> [Lignes fournies]:
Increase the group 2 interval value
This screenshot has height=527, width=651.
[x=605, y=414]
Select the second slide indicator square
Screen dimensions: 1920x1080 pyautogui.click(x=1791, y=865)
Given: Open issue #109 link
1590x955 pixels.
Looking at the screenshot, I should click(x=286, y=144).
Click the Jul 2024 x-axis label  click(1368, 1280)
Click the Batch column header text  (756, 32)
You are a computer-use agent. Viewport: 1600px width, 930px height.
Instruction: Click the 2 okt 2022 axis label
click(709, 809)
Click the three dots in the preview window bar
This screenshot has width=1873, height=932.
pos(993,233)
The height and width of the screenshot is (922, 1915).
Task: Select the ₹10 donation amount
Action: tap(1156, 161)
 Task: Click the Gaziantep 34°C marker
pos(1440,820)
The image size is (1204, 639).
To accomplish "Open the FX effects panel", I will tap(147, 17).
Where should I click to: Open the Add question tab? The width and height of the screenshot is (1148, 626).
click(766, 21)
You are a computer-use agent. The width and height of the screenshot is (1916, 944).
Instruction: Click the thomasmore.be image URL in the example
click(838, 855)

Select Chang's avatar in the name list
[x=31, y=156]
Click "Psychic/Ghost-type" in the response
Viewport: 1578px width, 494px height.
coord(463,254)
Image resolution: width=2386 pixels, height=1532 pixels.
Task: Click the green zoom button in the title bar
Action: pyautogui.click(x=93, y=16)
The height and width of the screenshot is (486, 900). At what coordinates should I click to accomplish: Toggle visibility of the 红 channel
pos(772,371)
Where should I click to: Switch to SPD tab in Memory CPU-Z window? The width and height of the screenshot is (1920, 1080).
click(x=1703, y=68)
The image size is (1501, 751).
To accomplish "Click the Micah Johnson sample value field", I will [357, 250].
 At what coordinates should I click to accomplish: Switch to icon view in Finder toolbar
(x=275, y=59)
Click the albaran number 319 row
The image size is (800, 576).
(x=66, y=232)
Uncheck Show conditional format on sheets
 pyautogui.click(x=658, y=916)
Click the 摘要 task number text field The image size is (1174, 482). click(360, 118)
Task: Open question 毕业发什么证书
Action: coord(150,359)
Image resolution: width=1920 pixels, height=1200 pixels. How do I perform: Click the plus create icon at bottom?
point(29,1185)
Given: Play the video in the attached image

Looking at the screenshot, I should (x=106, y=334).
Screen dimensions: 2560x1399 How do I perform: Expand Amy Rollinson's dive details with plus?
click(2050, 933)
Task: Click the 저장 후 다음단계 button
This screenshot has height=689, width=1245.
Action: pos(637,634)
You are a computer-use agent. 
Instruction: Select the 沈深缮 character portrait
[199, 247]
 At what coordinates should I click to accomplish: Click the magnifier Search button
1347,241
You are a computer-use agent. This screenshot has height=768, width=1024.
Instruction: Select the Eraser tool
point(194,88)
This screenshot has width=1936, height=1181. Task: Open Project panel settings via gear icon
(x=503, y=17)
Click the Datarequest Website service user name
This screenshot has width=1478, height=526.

> [Petit exercice]: Modifiez la partie qui va du début des lignes jusqu'à la ligne contenant « Action: tap(1156, 161) » incluse, en remplaçant « Batch » par « Lot ». Recopiez uniquement cette partie, sans aucun autre changement.

> [La réponse]:
Increase the group 2 interval value
This screenshot has height=527, width=651.
[x=605, y=414]
Select the second slide indicator square
Screen dimensions: 1920x1080 pyautogui.click(x=1791, y=865)
Given: Open issue #109 link
1590x955 pixels.
Looking at the screenshot, I should click(x=286, y=144).
Click the Jul 2024 x-axis label  click(1368, 1280)
Click the Lot column header text  (756, 32)
You are a computer-use agent. Viewport: 1600px width, 930px height.
Instruction: Click the 2 okt 2022 axis label
click(709, 809)
Click the three dots in the preview window bar
This screenshot has width=1873, height=932.
pos(993,233)
The height and width of the screenshot is (922, 1915).
Task: Select the ₹10 donation amount
Action: tap(1156, 161)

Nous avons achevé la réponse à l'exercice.